+++ QUOTED PASSAGE +++
I am thinking about Chloe and Ryleigh constantly…how my behaviour,decisions, choices, and actions will affect the emotional, social, and physical development of my girls. This can be an overwhelming responsibility but one I do not resent or wish I did not have. I appreciate the gift of parenting and how the never ending responsibility is my reality not my burden. I am thinking about how to help these teens of mine navigate the good, the bad, and the ugly.
Always thinking about appointments:
Ryleigh spent the last two weeks having pre-tests to get a baseline on the health of her major organs like kidneys, heart, and lungs. As well she had a hearing test and an eye appointment. She had a dental check and needed to have 4 little cavities filled as they want to minimize the possibility of bacteria to create an infection when she is immune compromised during her transplant. Ryleigh is also going to meet with the youth health team to come up with a psychological and social plan to help her cope with all of this.
+++
**ACTIVITY LIST**
1 – Answer these about the passage on Chloe and Ryleigh:
(a) Which three major organs are named as getting baseline pre-tests?
(b) How many cavities did Ryleigh need filled?
(c) Who will Ryleigh meet to come up with a psychological and social plan?
2 – Can you sum up the passage on Chloe and Ryleigh in two sentences?
3 – Could you reproduce word for word the part of the passage on Chloe and Ryleigh starting with "Always thinking about" and going on through "all of this."?
+++ EXTRACTED MATERIAL +++
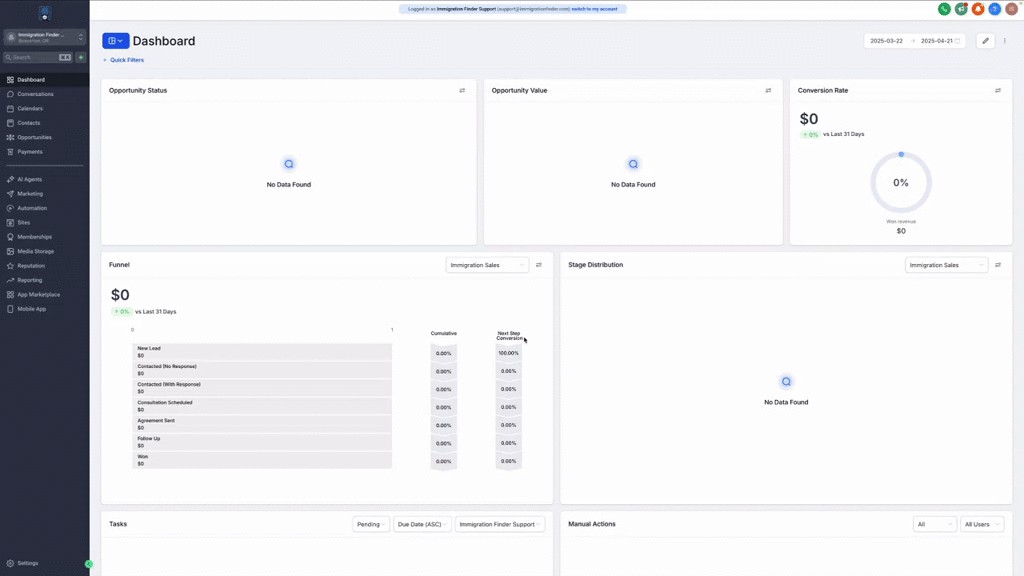Click the blue help question mark icon
Viewport: 1024px width, 576px height.
click(x=995, y=9)
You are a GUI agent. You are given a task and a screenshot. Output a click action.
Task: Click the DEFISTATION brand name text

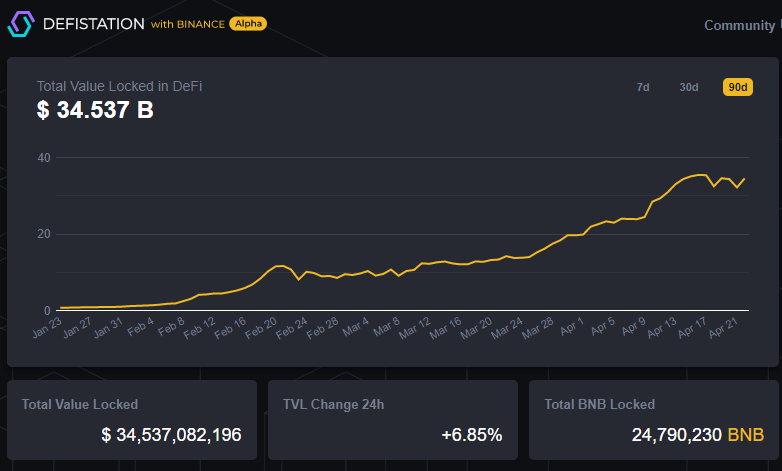[94, 24]
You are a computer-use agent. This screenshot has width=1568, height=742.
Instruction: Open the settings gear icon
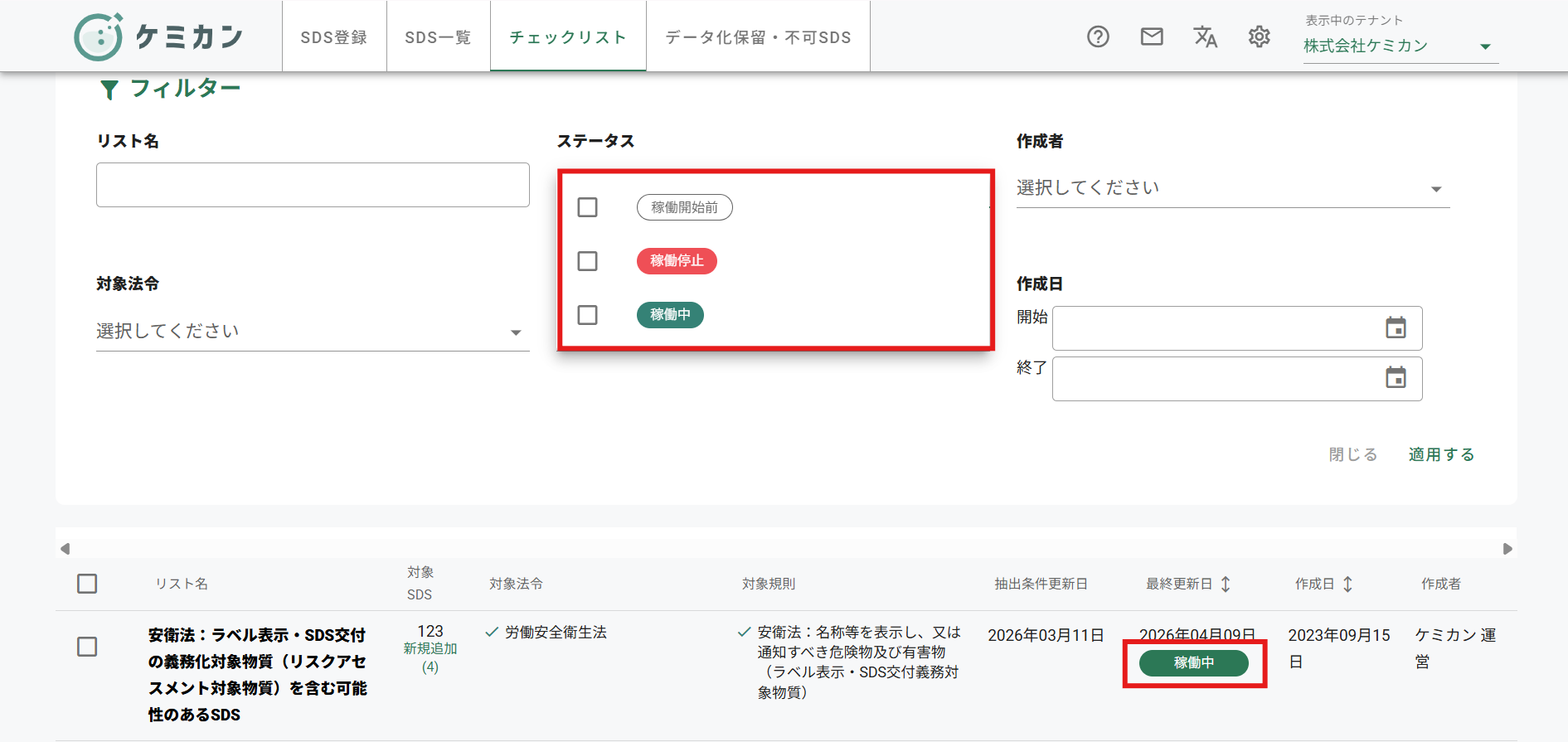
+++
**EXPECTED RESULTS**
1 –
(a) Kidneys, heart, and lungs.
(b) Four.
(c) The youth health team.

2 – The writer thinks constantly about how their choices will affect the development of their girls, Chloe and Ryleigh, and sees parenting as a gift rather than a burden. Ryleigh has had baseline organ tests, a hearing test, an eye appointment, and a dental check with four fillings to reduce infection risk during her transplant, and she will meet the youth health team to plan how to cope.

3 –
Always thinking about appointments:
Ryleigh spent the last two weeks having pre-tests to get a baseline on the health of her major organs like kidneys, heart, and lungs. As well she had a hearing test and an eye appointment. She had a dental check and needed to have 4 little cavities filled as they want to minimize the possibility of bacteria to create an infection when she is immune compromised during her transplant. Ryleigh is also going to meet with the youth health team to come up with a psychological and social plan to help her cope with all of this.